Esercizi ->
[A] Secondo il brano sul preavviso di licenziamento, che cosa deve corrispondere il datore di lavoro al dipendente se non rispetta il preavviso?
[B] Scrivi la prosecuzione del brano sul preavviso di licenziamento, partendo dopo la sua ultima frase.

Brano ->
Preavviso licenziamento, tempi previsti per datore e dipendente

Simone Micocci

3 Giugno 2025 - 12:01

Ecco tutto quello che c’è da sapere sul preavviso di licenziamento (da non confondere con quello per le dimissioni per quanto la durata sia la stessa).

Preavviso licenziamento, tempi previsti per datore e dipendente

Il preavviso di licenziamento rappresenta una fase obbligatoria nella cessazione di gran parte dei rapporti di lavoro, durante la quale entrambe le parti - datore e dipendente - devono rispettare determinati termini prima di rendere effettiva la decisione. Le regole sul preavviso, infatti, sono simili sia in caso di dimissioni volontarie da parte del lavoratore, che nel caso in cui il recesso sia deciso dal datore di lavoro.

D’altronde, la normativa sul periodo di preavviso ha l’obiettivo di tutelare entrambe le parti: da un lato permette all’azienda di organizzare la sostituzione del dipendente, dall’altro garantisce al lavoratore un tempo congruo per cercare una nuova occupazione e mantenere il proprio reddito. Proprio per questo, in assenza di giusta causa, anche il datore di lavoro è tenuto a rispettare determinati tempi di preavviso per il licenziamento.

L’avviso di licenziamento, quindi, deve essere comunicato con un certo anticipo, il cui numero di giorni di preavviso varia in base alla qualifica del lavoratore, all’anzianità aziendale e alle disposizioni previste nel Contratto collettivo nazionale di lavoro (Ccnl) applicato. In linea generale, le tempistiche previste per il licenziamento sono equivalenti a quelle che si applicano quando è il dipendente a voler recedere dal contratto, ossia a licenziarsi.

Come pure non cambiano le sanzioni. Nel caso in cui il preavviso di licenziamento non venga rispettato, il datore è obbligato a corrispondere al lavoratore una indennità sostitutiva del preavviso, pari alla retribuzione che il dipendente avrebbe percepito durante il periodo mancante. Si tratta di una sanzione economica prevista per compensare l’assenza di comunicazione anticipata.

Dati forniti ->
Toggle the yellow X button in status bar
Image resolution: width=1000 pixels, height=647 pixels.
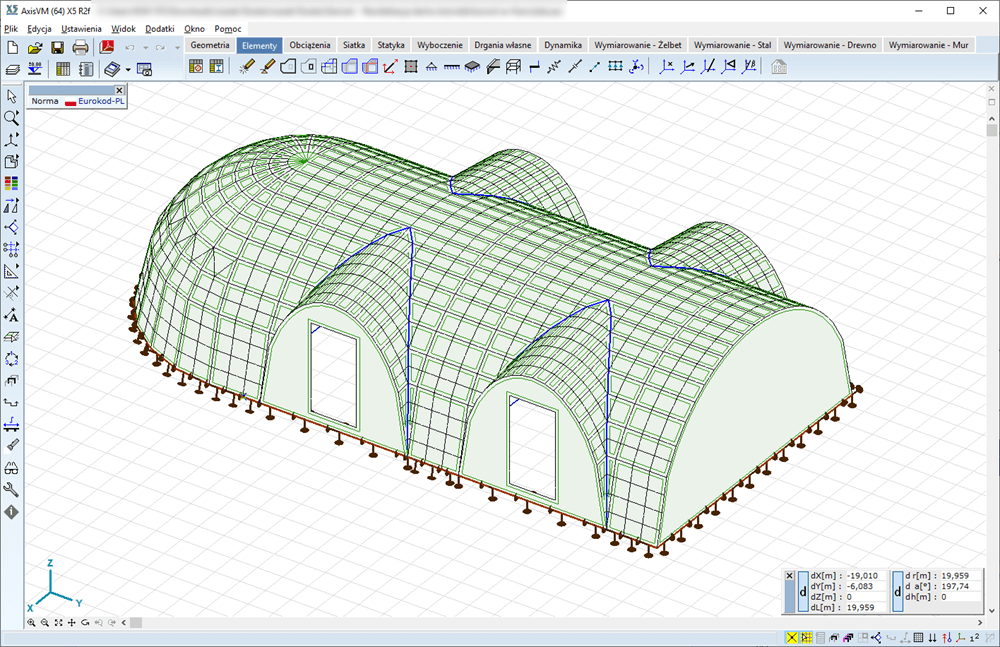point(792,638)
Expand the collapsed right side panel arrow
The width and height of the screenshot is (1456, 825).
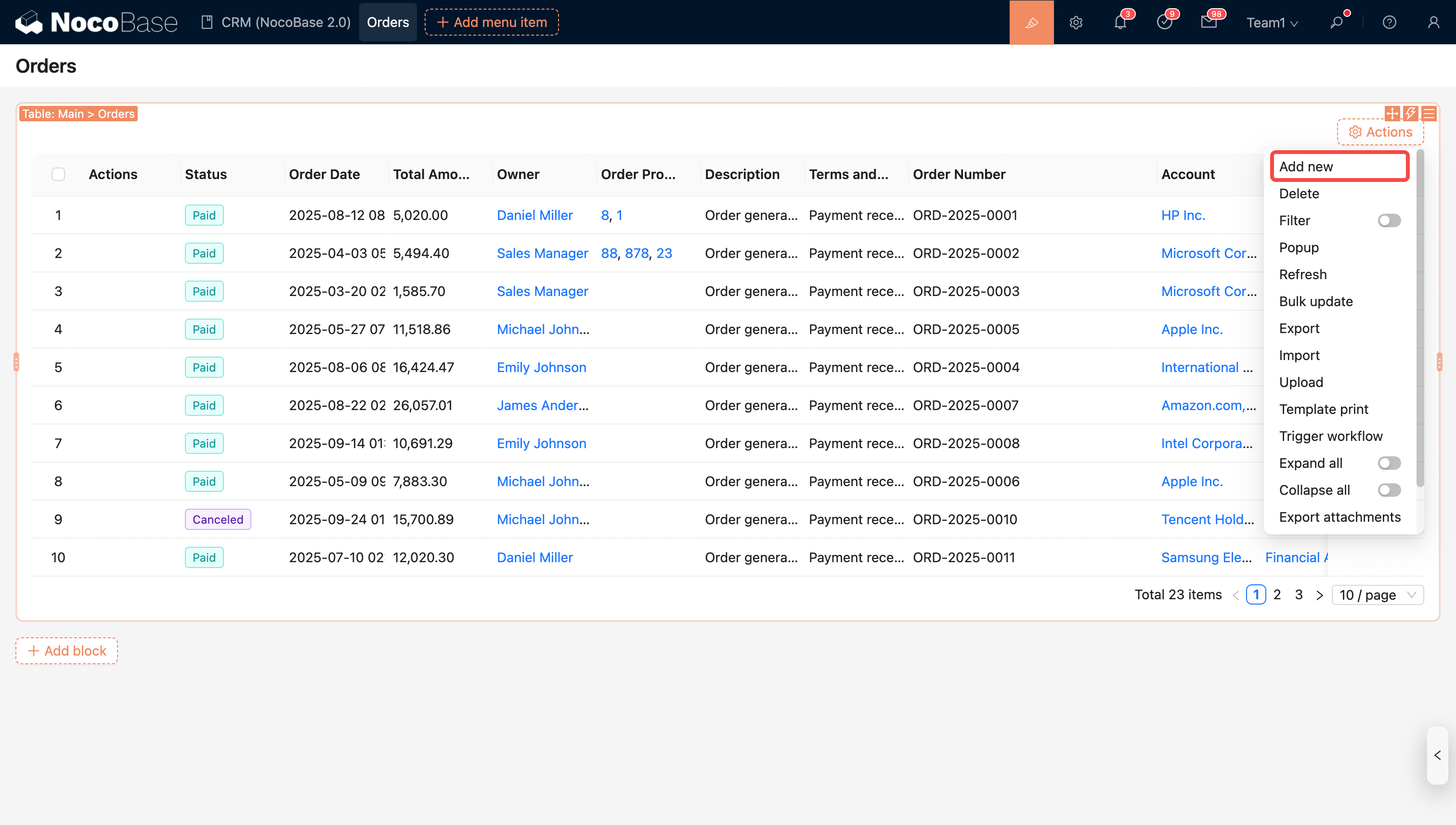pyautogui.click(x=1437, y=755)
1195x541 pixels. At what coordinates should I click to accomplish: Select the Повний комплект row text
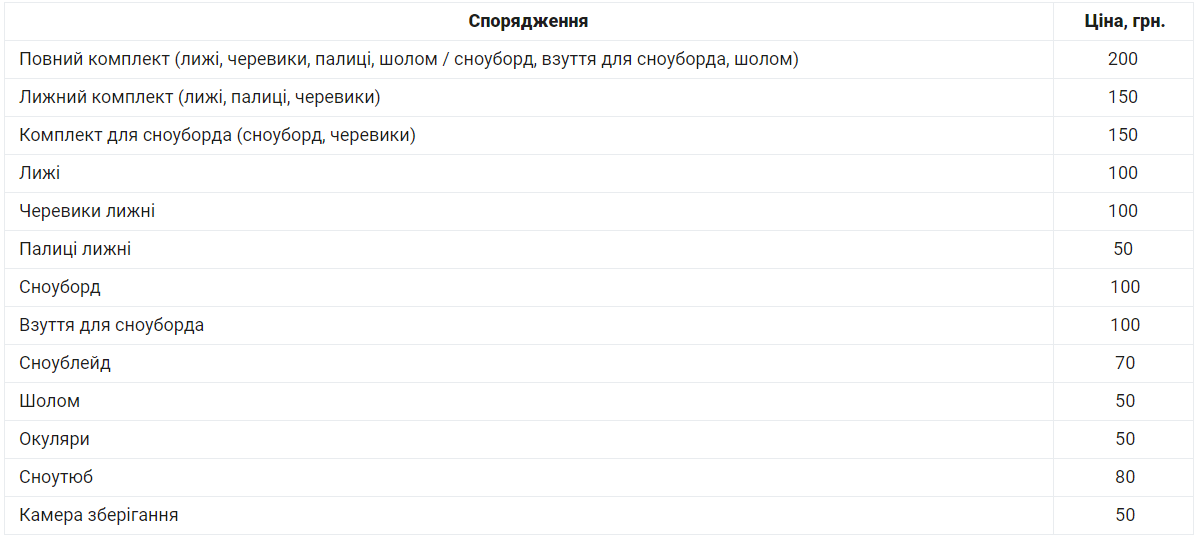(x=408, y=59)
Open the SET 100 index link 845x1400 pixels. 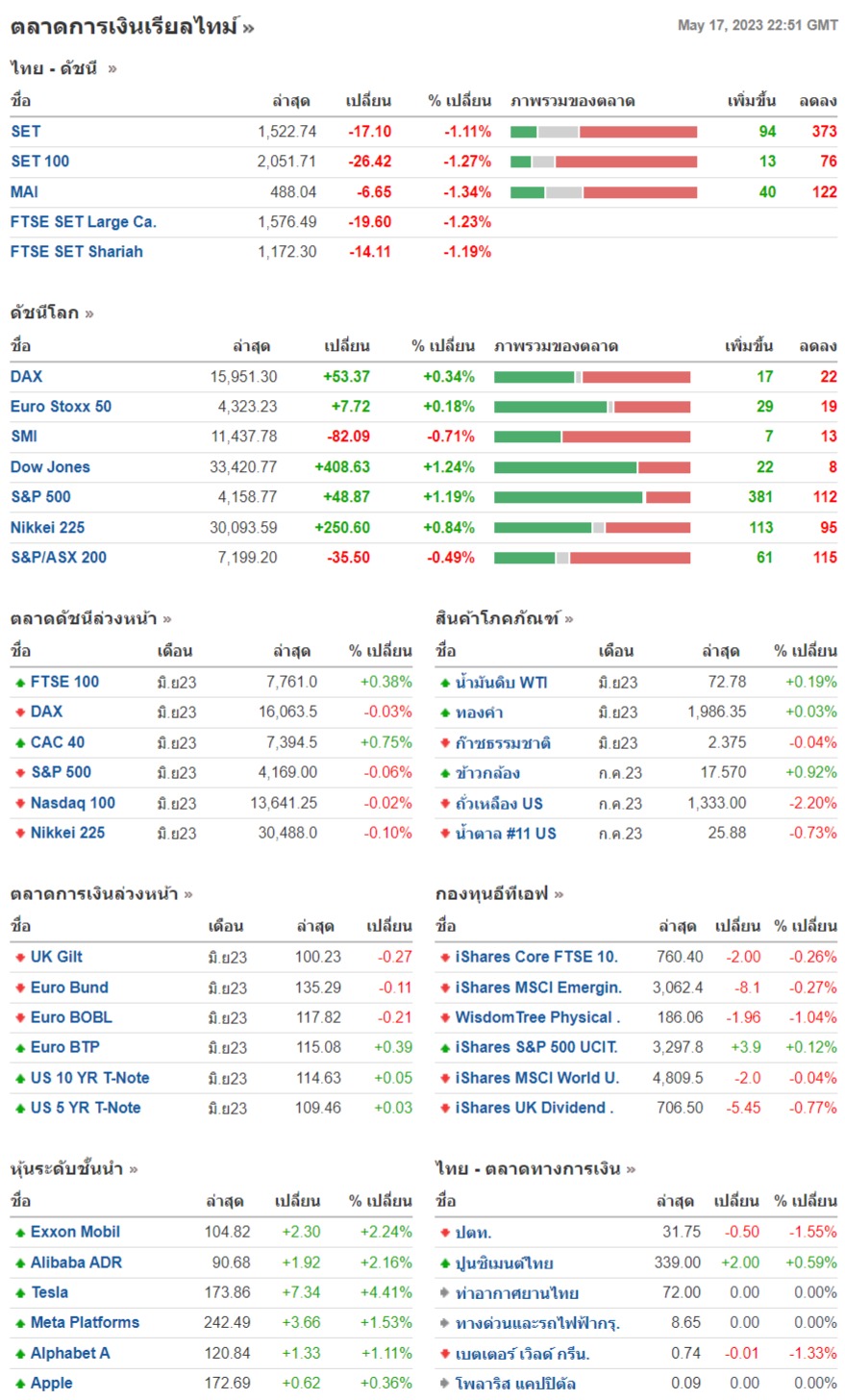39,162
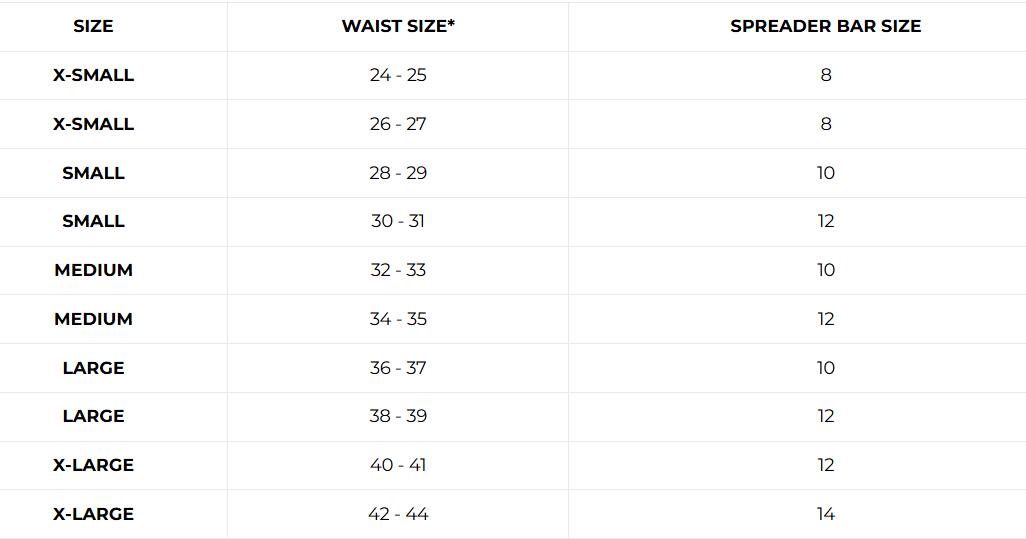Select SMALL label in the 28 - 29 row
This screenshot has width=1026, height=539.
tap(93, 173)
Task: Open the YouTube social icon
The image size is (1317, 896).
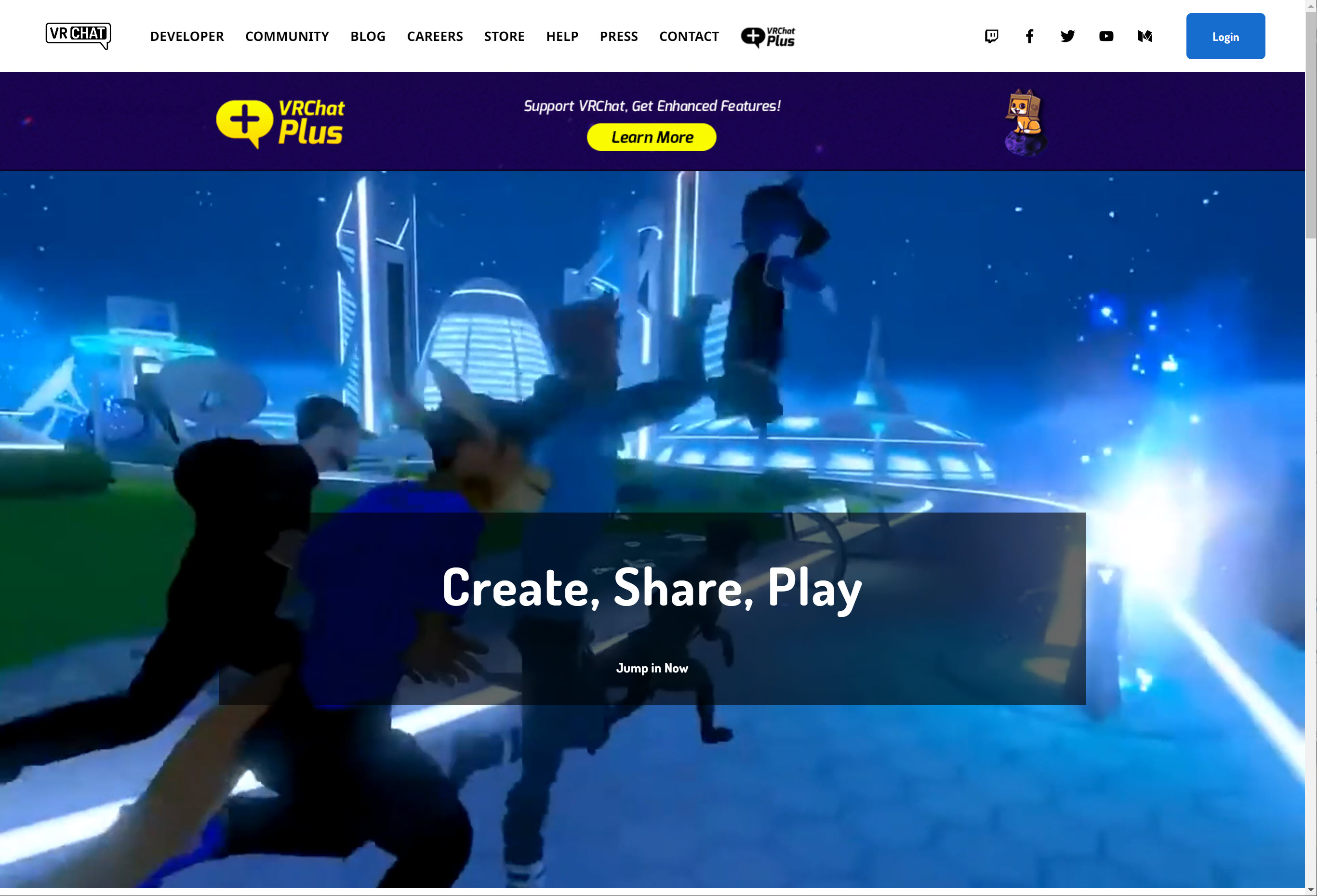Action: [x=1105, y=36]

Soluzioni ->
[A] Un'indennità sostitutiva del preavviso, pari alla retribuzione che il dipendente avrebbe percepito durante il periodo mancante.

[B]
Dopo aver analizzato nel dettaglio le regole sul preavviso per dimissioni, vediamo ora quanti giorni di preavviso sono richiesti in caso di licenziamento e come si calcola il termine corretto nei diversi scenari lavorativi.

Licenziamento, quando è possibile?

Come anticipato, mentre il lavoratore può dimettersi anche senza motivo, il datore di lavoro - salvo alcune eccezioni - deve sempre dare una spiegazione valida della sua decisione.

Le norme sul diritto del lavoro individuano due casi in cui il datore di lavoro può licenziare un dipendente a tempo indeterminato. Il primo è quello per cui quest’ultimo abbia tenuto un comportamento colpevole o in malafede: il licenziamento disciplinare. A seconda della gravità del comportamento assunto dal dipendente abbiamo:

  • licenziamento per giusta causa: il fatto è talmente grave che impedisce il prosieguo del rapporto lavorativo anche solo per un giorno. Ecco perché in questo caso non è necessario il preavviso (mentre il lavoratore mantiene il diritto all’indennità di disoccupazione Naspi)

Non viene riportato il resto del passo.